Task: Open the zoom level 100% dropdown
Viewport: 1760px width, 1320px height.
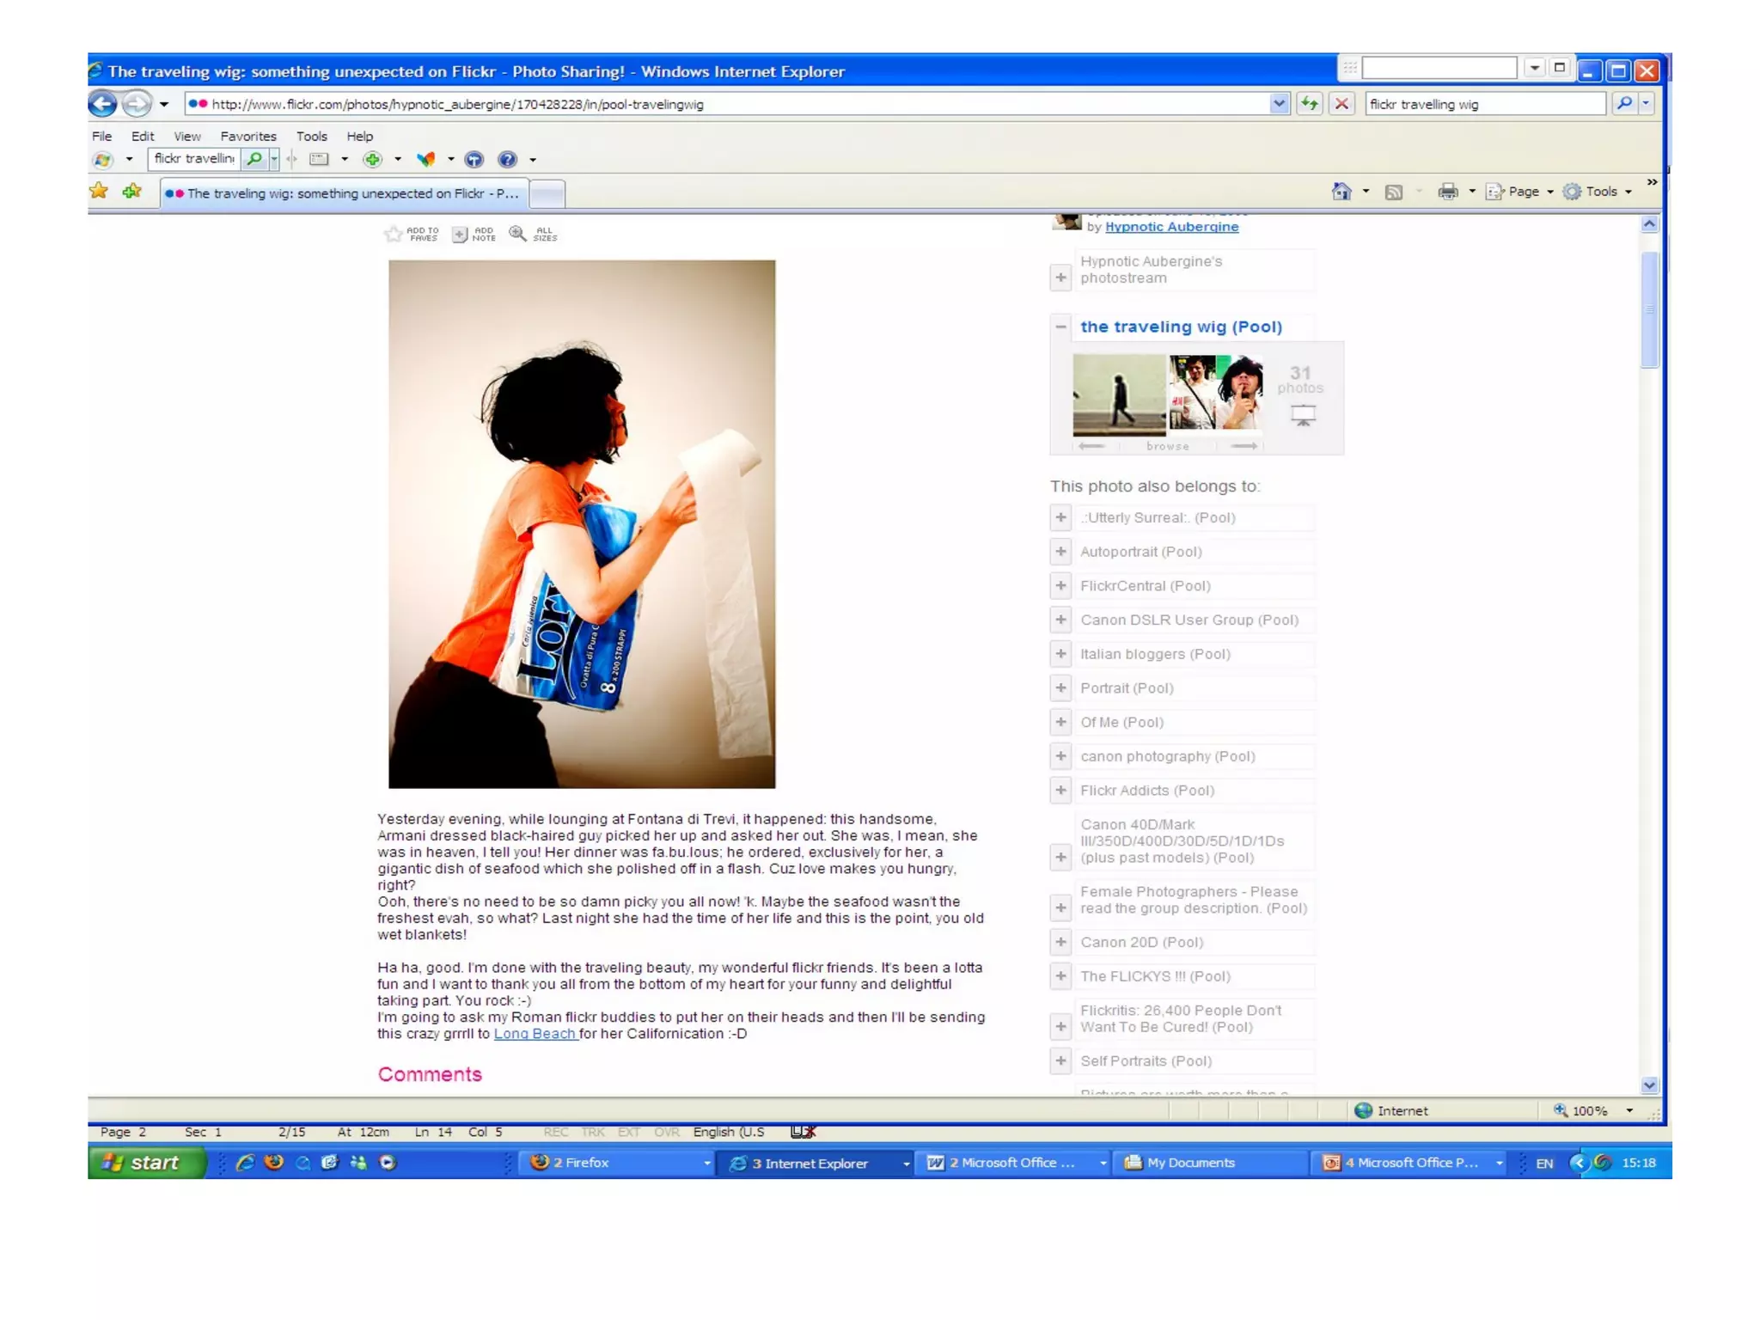Action: pos(1629,1110)
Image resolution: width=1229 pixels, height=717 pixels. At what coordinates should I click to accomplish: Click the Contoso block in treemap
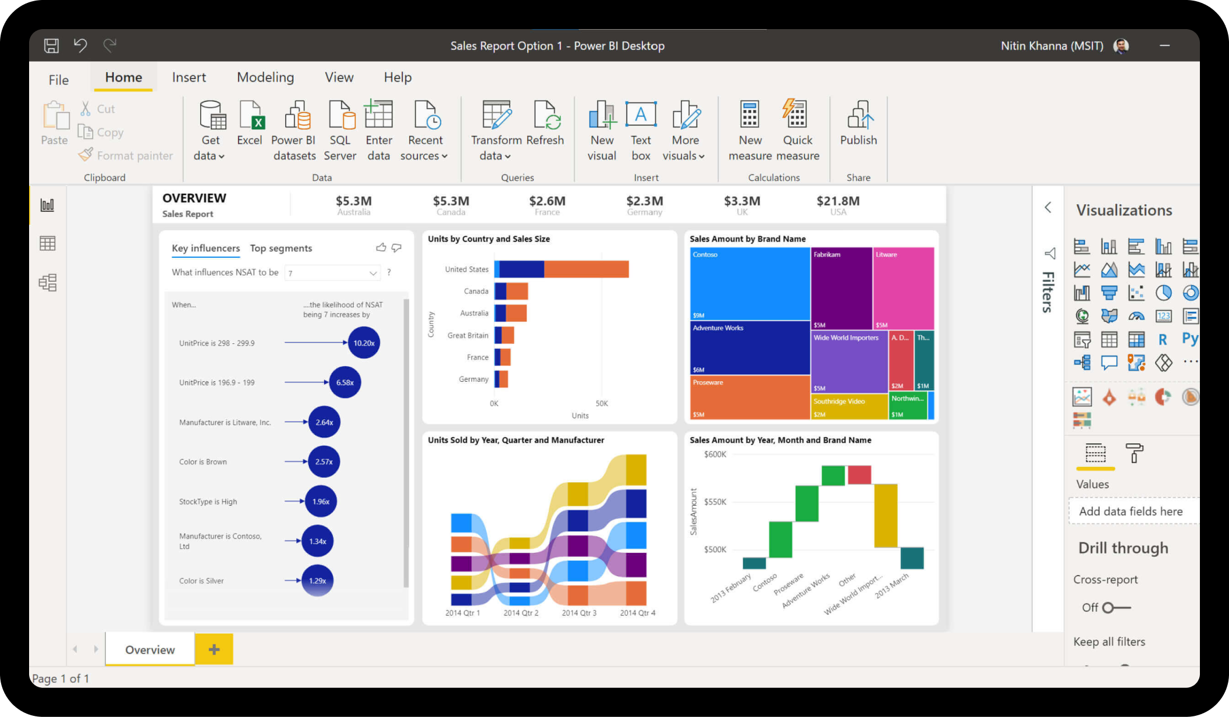click(749, 284)
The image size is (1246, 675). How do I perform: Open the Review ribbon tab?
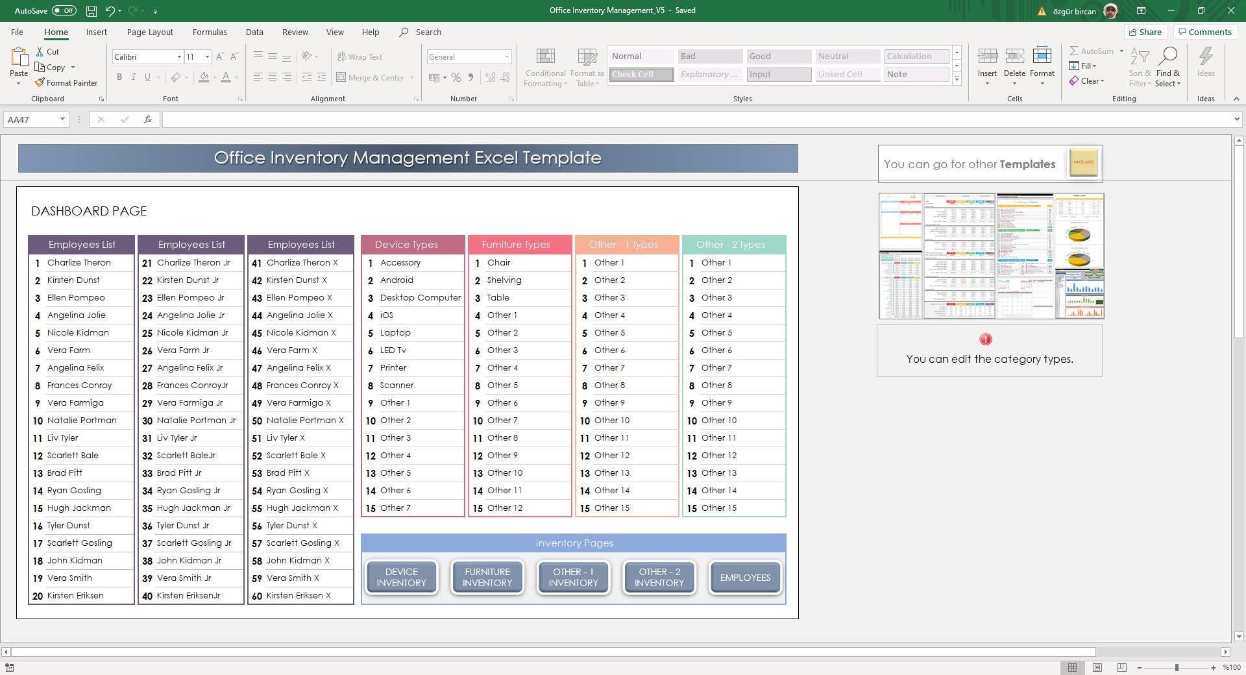point(295,31)
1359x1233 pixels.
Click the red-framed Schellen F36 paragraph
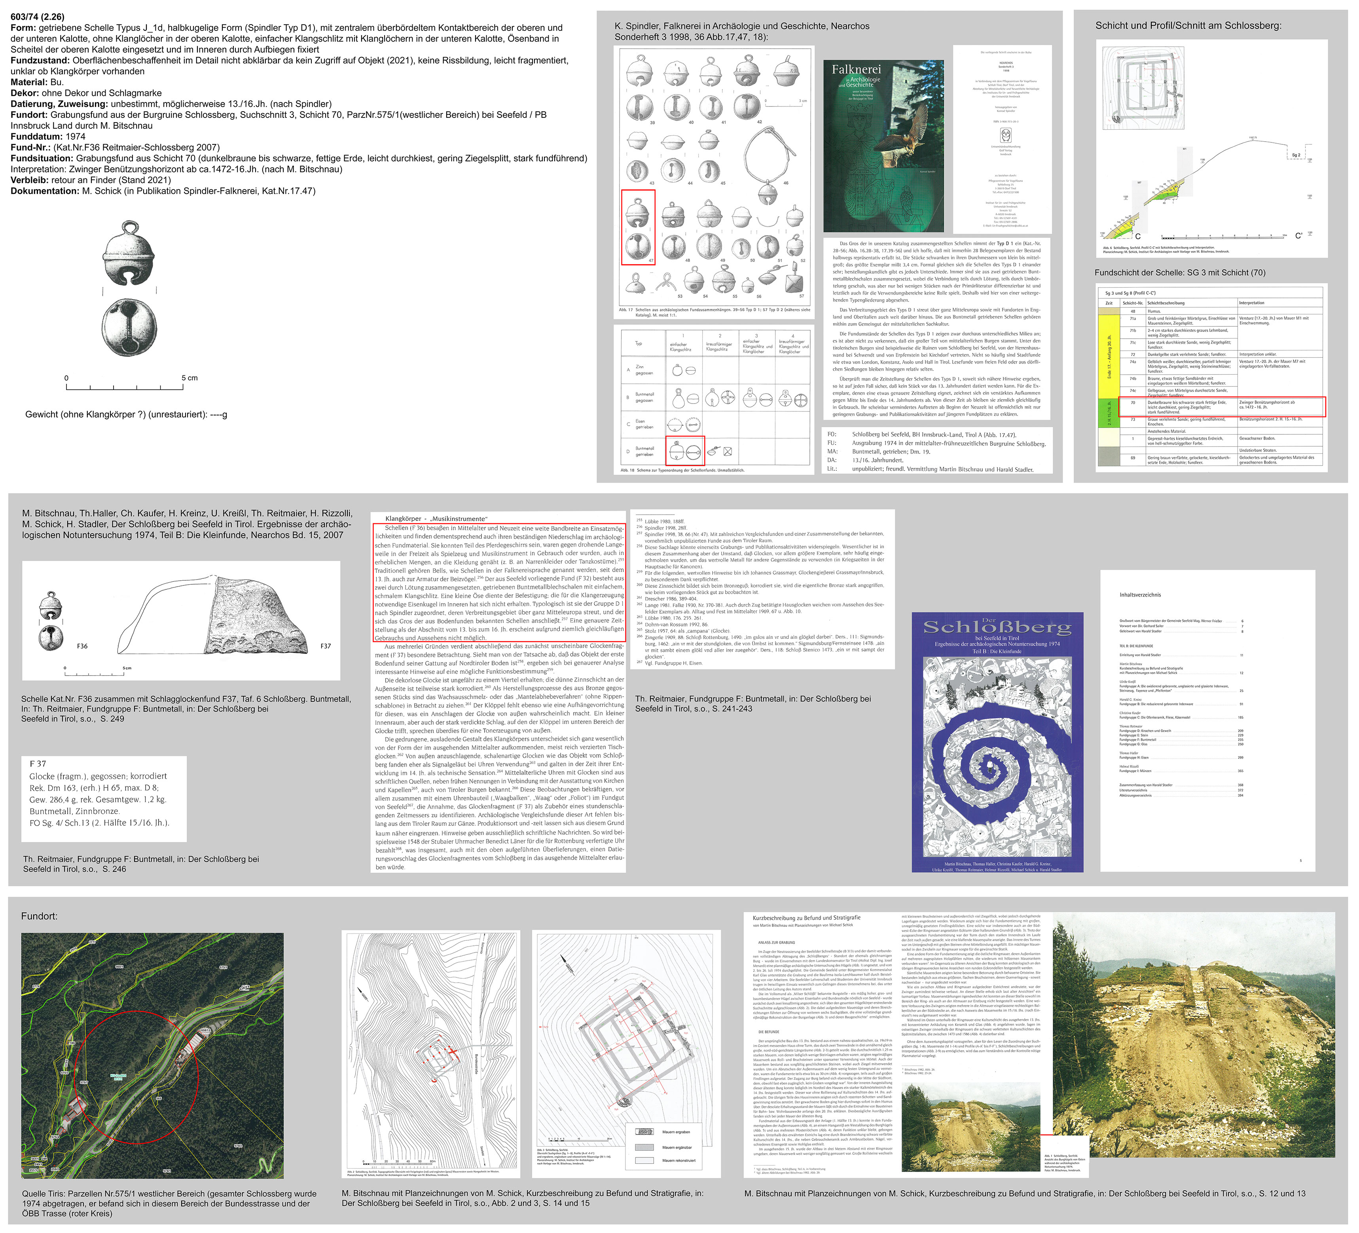(x=499, y=582)
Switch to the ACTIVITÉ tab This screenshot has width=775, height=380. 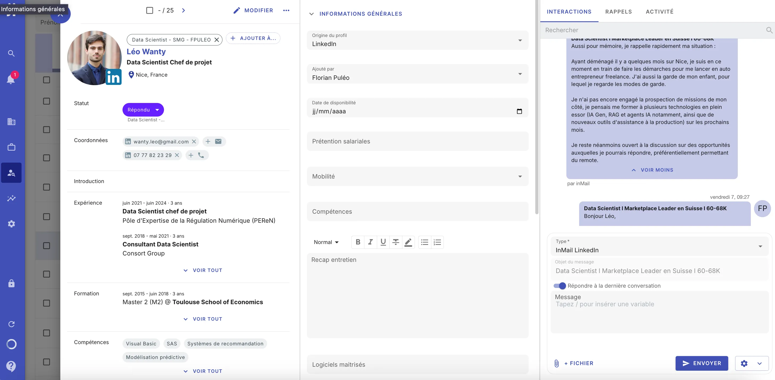[659, 12]
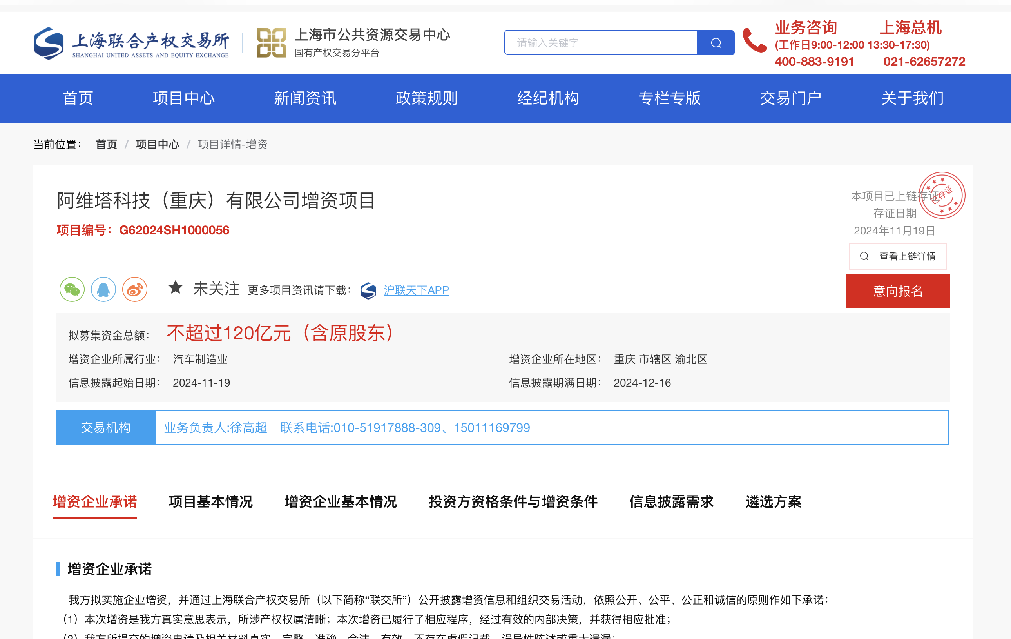Viewport: 1011px width, 639px height.
Task: Click the gold public resource center logo
Action: tap(271, 42)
# # # # #
TO DO:
Pictures are to be left out while the lines from the beginning of the records through the line with "1359x1233 pixels." are copied word for word.

RESPONSE AREA:
Task: Open the zoom level 100% dropdown
Viewport: 1760px width, 1320px height.
Action: pos(1629,1110)
Image resolution: width=1229 pixels, height=717 pixels. At what coordinates should I click to accomplish: Click the Contoso block in treemap
click(749, 284)
The image size is (1246, 675). How do I perform: Open the Review ribbon tab?
point(295,31)
1359x1233 pixels.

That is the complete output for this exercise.